Sabido é que Manuel Botelho, o primogênito. voltando a freqüentar matemáticas em Coimbra, fugira dali para Espanha com uma dama desleal a seu marido, estudante açoreano que cursava medicina.

Um ano demorara na Corunha Manuel Botelho com a fugitiva. alimentando-se dos recursos que sua mãe, extremosa por ele, lhe remetia, vendendo a pouco e pouco as suas jóias, e privando as filhas dos adornos próprios dos anos e da qualidade.

Secaram-se estas fontes, e não restavam outras. D. Rita disse afinal ao filho que deixara de socorrer Simão por não ter meios; e agora das escassas economias que fazia nada podia enviar-lhe porque estava em obrigação de pagar os alimentos de Simão à pessoa que por compaixão lhos dera em Viseu, e lhos estava dando no Porto. Ajuntava ela, para consolação do filho, que viesse ele para Vila-Real, e trouxesse consigo a infeliz senhora; que fosse ele para casa, e a deixasse a ela numa estalagem até se lhe arranjar habitação; que o ensejo era oportuno por estar na quinta de Montezelos o pai, quase divorciado da família.

Voltou pelo Minho Manuel Botelho, e chegou com a dama ao Porto, quinze dias depois que Simão entrara no cárcere. 

Já noutro ponto deixamos dito que nunca os dois irmãos se deram, nem estimaram; mas o infortúnio de Simão remia as culpas do gênio fatal que o orfanara de pai e mãe, e só da irmã Rita lhe deixara uma lembrança saudosa.

Foi Manuel à cadeia, e, abrindo os braços ao irmão. teve um glacial acolhimento.

Perguntou-lhe Manuel a história do seu desastre,

- Consta do processo - respondeu Simão.

- E tem o mano esperanças de liberdade? - replicou Manuel.

- Não penso nisso.

- Eu pouco posso oferecer-lhe, porque vou para casa forçado pela falta de recursos; mas, se precisa de roupa, repartirei consigo da minha.

- Não preciso nada, Esmolas só as recebo daquela mulher.

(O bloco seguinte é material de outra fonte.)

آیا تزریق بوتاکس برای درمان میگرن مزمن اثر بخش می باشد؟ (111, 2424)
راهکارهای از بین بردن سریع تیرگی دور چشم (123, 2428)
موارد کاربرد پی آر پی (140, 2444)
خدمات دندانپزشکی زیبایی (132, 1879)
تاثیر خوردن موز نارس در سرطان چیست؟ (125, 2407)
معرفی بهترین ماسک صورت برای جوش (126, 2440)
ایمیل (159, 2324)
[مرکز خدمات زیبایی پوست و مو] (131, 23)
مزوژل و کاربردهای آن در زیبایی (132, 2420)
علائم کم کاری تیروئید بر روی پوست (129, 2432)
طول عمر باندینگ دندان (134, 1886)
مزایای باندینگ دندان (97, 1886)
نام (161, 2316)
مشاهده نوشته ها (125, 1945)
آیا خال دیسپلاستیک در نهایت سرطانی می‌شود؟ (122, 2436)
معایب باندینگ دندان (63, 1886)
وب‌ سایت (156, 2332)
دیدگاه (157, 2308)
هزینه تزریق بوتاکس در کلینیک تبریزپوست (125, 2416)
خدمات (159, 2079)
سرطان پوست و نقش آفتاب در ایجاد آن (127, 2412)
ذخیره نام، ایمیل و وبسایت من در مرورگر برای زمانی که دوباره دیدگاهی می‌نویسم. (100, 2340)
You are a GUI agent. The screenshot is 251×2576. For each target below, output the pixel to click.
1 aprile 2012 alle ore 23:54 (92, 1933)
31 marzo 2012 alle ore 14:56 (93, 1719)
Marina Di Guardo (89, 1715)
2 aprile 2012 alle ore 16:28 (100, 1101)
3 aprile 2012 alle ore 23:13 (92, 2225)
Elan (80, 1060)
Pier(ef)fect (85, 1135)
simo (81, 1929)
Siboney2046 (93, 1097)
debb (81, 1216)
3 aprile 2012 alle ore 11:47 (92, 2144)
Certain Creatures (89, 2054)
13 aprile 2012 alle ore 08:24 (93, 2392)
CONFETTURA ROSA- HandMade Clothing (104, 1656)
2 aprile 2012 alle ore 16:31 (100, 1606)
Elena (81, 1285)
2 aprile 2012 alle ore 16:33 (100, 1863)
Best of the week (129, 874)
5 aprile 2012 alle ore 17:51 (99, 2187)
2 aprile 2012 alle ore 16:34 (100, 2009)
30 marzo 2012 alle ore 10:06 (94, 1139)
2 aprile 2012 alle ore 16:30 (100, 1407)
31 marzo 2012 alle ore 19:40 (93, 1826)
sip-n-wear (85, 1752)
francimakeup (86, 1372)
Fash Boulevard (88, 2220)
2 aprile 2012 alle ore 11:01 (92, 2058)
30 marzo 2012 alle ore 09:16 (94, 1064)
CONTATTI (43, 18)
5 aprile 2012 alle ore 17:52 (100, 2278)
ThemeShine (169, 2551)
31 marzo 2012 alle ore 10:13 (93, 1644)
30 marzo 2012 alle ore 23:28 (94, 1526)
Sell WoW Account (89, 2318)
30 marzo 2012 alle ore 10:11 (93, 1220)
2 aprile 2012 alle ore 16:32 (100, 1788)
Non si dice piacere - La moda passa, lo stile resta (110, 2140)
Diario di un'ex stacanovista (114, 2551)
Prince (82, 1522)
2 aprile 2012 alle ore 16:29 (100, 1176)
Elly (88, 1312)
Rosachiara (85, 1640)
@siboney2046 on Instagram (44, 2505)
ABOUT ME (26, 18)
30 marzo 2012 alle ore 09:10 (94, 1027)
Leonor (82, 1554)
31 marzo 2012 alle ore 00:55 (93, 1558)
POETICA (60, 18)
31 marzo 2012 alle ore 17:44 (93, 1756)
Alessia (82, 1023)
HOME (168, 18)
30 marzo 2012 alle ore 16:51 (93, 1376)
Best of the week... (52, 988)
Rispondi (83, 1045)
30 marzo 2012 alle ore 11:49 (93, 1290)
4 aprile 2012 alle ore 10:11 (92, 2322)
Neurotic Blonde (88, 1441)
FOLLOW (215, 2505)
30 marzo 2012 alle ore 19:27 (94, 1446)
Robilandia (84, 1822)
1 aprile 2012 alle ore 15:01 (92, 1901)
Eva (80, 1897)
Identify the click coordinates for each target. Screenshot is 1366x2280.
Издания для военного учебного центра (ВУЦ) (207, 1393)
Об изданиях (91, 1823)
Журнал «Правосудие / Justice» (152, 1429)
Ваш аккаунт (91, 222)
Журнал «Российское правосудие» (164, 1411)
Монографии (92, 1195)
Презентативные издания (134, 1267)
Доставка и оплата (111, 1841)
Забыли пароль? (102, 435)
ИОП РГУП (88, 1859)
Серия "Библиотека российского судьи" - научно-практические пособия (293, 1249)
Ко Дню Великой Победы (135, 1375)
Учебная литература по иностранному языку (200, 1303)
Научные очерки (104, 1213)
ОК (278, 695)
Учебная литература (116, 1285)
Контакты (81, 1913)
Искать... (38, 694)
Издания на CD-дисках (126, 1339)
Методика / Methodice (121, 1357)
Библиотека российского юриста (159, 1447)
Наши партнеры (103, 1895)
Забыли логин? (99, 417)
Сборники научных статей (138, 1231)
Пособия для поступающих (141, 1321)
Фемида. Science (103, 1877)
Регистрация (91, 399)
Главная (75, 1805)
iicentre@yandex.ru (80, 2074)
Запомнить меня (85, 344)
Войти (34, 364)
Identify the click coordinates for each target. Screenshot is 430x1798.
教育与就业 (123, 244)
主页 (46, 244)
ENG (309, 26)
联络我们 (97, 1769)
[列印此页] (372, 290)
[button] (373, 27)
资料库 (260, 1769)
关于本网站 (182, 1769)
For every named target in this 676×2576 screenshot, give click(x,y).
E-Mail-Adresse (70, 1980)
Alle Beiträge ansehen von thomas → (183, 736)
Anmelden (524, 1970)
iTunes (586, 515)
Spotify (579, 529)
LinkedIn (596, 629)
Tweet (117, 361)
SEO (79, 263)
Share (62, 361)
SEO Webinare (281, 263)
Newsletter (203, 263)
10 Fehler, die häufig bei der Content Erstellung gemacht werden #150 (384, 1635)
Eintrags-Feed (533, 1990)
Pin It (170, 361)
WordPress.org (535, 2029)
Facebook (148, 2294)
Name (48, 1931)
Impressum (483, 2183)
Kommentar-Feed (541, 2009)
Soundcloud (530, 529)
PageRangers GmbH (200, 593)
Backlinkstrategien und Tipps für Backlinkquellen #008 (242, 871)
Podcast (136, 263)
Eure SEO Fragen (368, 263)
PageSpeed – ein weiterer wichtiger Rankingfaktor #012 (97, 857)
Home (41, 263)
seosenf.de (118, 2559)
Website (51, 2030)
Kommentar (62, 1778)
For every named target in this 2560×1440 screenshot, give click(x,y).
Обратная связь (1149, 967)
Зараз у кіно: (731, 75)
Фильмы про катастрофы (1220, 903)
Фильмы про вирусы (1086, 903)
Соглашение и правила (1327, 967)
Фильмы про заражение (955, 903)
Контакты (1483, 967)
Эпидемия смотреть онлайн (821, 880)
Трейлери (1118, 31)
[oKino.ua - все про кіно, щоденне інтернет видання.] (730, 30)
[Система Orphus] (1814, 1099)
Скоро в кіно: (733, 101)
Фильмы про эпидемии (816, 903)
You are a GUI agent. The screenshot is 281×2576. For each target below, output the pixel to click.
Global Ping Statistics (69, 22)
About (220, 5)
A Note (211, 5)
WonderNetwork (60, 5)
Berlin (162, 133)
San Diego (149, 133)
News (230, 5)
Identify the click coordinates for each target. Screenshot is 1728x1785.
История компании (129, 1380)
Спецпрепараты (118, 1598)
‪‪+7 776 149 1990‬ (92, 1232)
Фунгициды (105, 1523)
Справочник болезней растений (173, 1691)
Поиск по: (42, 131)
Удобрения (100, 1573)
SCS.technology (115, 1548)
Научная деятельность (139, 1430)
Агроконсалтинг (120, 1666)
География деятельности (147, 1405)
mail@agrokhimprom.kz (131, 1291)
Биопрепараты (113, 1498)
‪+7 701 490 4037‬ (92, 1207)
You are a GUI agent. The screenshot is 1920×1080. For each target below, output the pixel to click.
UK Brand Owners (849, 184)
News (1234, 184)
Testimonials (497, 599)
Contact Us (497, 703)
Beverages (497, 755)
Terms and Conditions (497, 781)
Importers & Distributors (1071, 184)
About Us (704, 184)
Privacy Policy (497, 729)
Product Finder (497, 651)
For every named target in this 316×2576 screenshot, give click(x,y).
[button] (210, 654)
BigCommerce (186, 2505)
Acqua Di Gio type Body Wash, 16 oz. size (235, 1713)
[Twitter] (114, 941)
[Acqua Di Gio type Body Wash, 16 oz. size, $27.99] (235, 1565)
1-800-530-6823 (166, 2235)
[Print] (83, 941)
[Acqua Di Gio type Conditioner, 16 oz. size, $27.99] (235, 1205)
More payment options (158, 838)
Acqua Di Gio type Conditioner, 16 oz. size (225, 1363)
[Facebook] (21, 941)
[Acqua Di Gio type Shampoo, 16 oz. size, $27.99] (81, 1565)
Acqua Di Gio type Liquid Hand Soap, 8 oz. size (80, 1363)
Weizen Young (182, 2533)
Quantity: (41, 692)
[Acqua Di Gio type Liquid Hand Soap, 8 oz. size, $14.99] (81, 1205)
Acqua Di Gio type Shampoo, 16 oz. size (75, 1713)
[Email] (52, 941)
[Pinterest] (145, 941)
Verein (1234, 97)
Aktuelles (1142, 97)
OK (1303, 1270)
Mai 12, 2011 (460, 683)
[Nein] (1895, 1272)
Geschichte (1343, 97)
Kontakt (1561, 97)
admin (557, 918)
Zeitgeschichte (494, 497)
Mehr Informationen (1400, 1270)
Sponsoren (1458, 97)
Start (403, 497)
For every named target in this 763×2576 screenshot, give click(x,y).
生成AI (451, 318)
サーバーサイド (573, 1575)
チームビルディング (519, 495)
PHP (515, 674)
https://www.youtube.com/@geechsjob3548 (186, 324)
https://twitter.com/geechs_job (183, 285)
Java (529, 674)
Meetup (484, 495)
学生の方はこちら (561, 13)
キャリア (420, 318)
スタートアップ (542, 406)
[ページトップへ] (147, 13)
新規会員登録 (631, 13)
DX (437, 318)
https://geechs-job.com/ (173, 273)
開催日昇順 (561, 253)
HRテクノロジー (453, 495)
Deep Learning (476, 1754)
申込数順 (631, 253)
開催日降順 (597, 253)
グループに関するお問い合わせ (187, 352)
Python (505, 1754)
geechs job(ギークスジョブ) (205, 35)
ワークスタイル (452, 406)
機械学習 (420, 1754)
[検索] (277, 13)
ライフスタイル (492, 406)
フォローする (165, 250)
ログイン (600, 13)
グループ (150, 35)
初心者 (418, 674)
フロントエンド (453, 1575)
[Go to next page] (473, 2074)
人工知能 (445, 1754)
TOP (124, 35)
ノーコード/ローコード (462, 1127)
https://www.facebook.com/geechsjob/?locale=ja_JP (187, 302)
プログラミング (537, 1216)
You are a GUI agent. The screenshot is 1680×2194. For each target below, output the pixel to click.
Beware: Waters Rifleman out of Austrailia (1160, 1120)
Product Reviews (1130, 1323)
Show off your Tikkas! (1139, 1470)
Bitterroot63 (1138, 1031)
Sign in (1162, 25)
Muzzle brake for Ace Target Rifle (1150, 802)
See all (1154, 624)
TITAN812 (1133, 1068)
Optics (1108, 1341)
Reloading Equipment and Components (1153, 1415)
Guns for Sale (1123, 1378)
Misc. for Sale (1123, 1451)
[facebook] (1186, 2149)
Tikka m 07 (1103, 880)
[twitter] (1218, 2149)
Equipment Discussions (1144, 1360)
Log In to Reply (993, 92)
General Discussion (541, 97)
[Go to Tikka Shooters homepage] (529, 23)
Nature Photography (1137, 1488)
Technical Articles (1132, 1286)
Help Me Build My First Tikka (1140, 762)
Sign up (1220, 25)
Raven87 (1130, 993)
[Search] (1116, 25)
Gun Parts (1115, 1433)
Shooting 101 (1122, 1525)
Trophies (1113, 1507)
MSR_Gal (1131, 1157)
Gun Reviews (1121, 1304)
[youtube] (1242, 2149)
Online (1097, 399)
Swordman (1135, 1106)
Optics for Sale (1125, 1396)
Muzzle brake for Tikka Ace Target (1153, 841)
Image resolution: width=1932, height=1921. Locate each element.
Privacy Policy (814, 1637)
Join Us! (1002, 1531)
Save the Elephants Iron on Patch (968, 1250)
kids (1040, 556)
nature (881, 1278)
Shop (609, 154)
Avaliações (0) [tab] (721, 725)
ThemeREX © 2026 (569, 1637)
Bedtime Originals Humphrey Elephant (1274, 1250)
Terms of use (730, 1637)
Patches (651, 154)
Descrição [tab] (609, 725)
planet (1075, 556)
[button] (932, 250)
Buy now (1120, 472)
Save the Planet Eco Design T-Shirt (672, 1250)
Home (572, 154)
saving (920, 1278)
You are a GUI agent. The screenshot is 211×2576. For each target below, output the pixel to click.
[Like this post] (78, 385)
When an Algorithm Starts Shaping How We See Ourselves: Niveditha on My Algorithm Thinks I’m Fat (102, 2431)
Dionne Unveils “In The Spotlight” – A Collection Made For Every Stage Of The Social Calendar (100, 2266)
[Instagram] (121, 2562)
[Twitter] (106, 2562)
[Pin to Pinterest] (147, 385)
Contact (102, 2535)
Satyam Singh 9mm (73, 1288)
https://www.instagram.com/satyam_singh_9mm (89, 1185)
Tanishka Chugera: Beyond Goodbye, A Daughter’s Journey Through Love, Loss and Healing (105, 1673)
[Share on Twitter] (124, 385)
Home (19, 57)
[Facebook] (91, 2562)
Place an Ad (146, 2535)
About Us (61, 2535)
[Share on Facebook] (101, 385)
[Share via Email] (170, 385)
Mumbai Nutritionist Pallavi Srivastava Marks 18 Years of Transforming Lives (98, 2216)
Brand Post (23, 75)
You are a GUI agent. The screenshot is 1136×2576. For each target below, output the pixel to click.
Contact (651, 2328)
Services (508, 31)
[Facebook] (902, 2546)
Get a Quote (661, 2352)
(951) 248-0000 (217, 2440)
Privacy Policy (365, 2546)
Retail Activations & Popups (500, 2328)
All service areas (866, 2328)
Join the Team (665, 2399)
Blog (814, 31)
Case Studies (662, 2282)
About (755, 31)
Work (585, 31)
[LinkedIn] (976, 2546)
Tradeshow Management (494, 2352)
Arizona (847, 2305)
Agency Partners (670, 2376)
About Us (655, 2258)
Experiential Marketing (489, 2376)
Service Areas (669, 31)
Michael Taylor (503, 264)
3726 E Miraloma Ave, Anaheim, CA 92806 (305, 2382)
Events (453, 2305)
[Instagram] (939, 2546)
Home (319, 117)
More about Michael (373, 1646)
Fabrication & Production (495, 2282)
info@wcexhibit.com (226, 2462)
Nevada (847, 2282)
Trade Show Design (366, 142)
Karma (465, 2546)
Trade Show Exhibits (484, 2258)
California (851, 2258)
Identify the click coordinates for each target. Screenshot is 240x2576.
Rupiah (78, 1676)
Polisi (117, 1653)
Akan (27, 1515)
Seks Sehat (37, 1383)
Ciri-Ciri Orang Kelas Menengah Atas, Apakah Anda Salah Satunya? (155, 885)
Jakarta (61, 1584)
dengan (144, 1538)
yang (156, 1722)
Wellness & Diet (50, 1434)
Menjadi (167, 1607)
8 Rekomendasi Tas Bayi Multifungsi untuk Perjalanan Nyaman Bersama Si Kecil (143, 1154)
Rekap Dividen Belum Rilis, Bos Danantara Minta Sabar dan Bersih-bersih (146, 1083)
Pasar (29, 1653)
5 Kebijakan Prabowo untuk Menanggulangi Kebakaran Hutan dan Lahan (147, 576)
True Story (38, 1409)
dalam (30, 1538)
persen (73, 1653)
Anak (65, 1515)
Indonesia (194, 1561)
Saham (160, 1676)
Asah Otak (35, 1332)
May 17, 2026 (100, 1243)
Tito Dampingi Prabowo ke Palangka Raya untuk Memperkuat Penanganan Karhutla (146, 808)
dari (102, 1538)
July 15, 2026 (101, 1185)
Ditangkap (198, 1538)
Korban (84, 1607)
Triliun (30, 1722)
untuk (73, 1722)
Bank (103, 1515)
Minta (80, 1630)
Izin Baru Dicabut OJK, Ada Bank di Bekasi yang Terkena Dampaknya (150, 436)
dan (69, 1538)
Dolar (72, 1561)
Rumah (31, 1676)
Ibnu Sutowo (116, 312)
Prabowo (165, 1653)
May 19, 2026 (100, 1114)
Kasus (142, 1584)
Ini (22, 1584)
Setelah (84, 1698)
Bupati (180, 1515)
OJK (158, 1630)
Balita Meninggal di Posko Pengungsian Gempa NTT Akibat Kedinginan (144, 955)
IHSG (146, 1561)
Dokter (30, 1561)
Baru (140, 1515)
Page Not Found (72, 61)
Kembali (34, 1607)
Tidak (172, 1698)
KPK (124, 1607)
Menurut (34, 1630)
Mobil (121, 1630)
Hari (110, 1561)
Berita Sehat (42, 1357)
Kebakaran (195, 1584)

Já Manuel tinha reparado em Mariana, e da beleza da moça inferira conclusões para formar falsos juízos.

- E quem é esta menina? - tornou Manuel.

- É um anjo... Não lhe sei dizer mais nada.

Mariana sorriu-se, e disse:

- Sou uma criada do senhor Simão e de vossa senhoria.

- E cá do Porto?

- Nã0, meu senhor, seu dos arrabaldes de Viseu.

- E tem feito sempre companhia a meu mano?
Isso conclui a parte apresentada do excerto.